The woman is an artist and teaches her child everything she can using her sketch pad and pencils. She draws for him the outside world and educates him about the trees, rivers, valleys, sea, mountains, prairies, canyons, and all the natural wonders of the outside world.

The grey pencil drawings are very important to the child as his only link to what lay beyond the walls; the world to which he belongs. He studies them carefully and asks many questions about the things she's drawn.

The child is in his early teens and has one more question he's never asked. "Mother, are the lines much the same out there as they are in here?" She is puzzled so he clarifies. "I'm asking if the pencil lines out there are quite the same. What about the paper?" She realized her son's concept of the world beyond relies entirely on the fact that the outside world is made of paper and pencil lines. He fully expects to see a 2-dimensional world of grey and white when he is freed.

She tells him, "Oh, no! The whole world is not at all like these drawings. It is much bigger, more colorful, very wide..." and she tries her best to explain to him the difference. His world is deeply shaken and he cannot comprehend what she is trying to explain.

You see, the crude pencil drawings are symbolic of the real thing. We understand the relationship because we are well acquainted with the reality. When one draws a triangle, we can either see it as a dunce cap or a highway stretching into the distance before us. The same shape can be adjusted mentally to represent either.

What if we are not acquainted with the world the symbol tries to explain? We assume the reality is more like the symbol than it really is. We dwell within the symbol rather than the reality we don't know. We are viewing it from below (in a baser form) rather than from above (a higher form).

Let me suggest to you that a person who is not acquainted with the change a person expereinces via a relationship of faith in the Messiah cannot accurately ascertain the truth of the matter. That person is viewing faith from below.
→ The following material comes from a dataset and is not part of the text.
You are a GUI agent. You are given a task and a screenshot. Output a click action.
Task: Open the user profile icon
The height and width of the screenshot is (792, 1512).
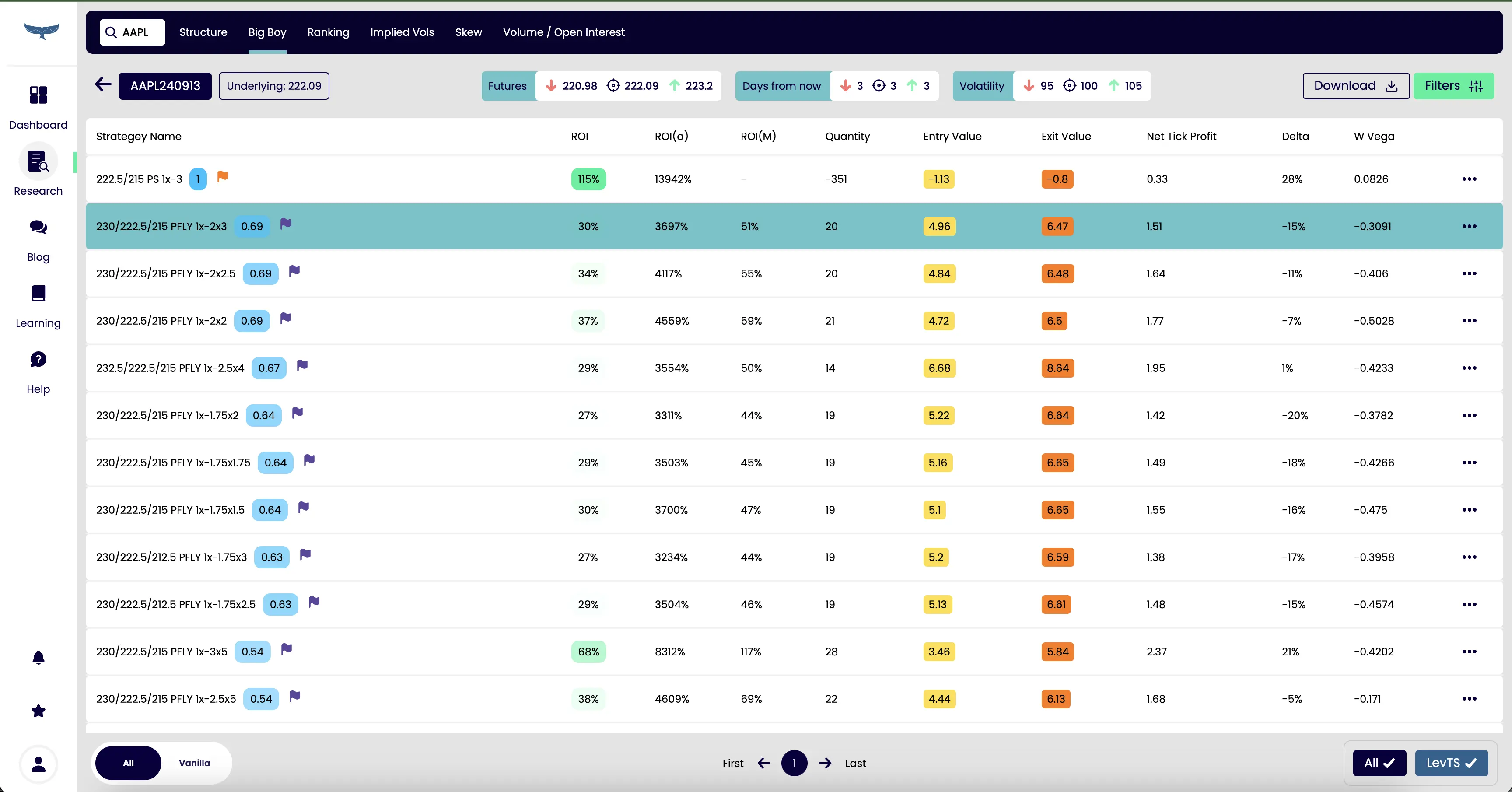pos(38,764)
Therefore, the symbols we use to describe what has occured in us are indeed related, but do not by any means give the whole of the experience. Just as the drawings of the outside world make the child long to expereince it, our lives and testimonies can often make outsiders long for what we have, though they do not entirely understand. But when they do experience it, suddenly the symbolic drawings make sense. The whole picture is illuminated and punctuated by an "Oh! I see it now!" One feels silly for all the suppositions one made when faced only with the cruder drawings. It is like them, though not in the way one would imagine.
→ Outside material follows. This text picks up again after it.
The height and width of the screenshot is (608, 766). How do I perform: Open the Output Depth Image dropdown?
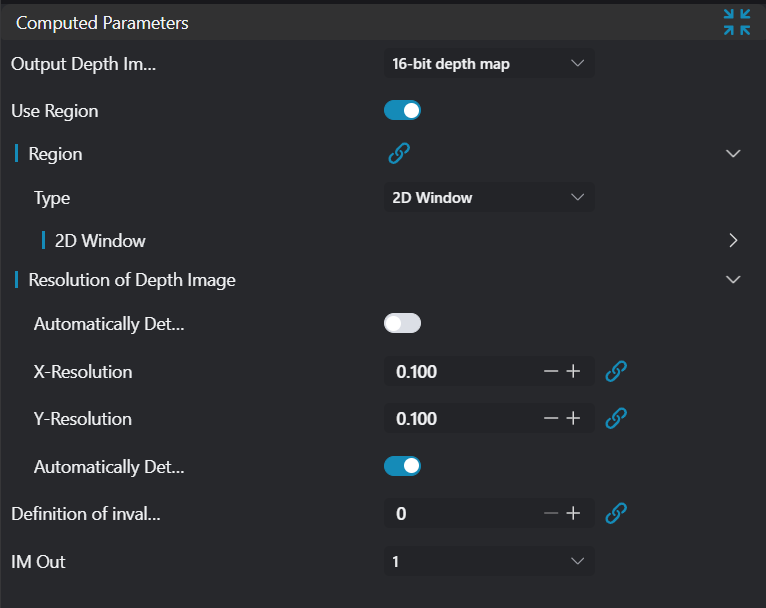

Christians face this same dilemma when meditating on the facts of heaven. We've never experienced it and are therefore viewing it from below. We do not have the complete picture. The symbols for it we're given in the Old and New Testaments are easily attacked, no doubt, but when we realize their relationship to the actual place, we'll understand so much more. We question streets of gold and gates of pearl. They will make sense one day to us, though admittedly only dimly now.

Paul says, "we see through the glass dimly now. But one day we shall see in full."

I see very clearly that my experience strongly calls out for me to share what I know. I know the difference. I know the change. I have a living breathing Person dwelling inside me -- the Holy Spirit -- that empowers me to do what I could never before. When I am walking with him, the difference is starkly apparent when compared with when I am not walking with Him. Other people notice, believers and non-believers alike. My life is changed by Jesus, the Messiah, the third person of the Trinity that is God. These mysteries make no sense from below, I readily admit.

But when one says I should not share my beliefs and experiences, I ask, "why not?"

A thing long expected takes the form of the unexpected when at last it comes. -Mark Twain, author and humorist (1835-1910)


For more on this topic, see CS Lewis' essay, "The Weight of Glory" and other essays in his book by the same name.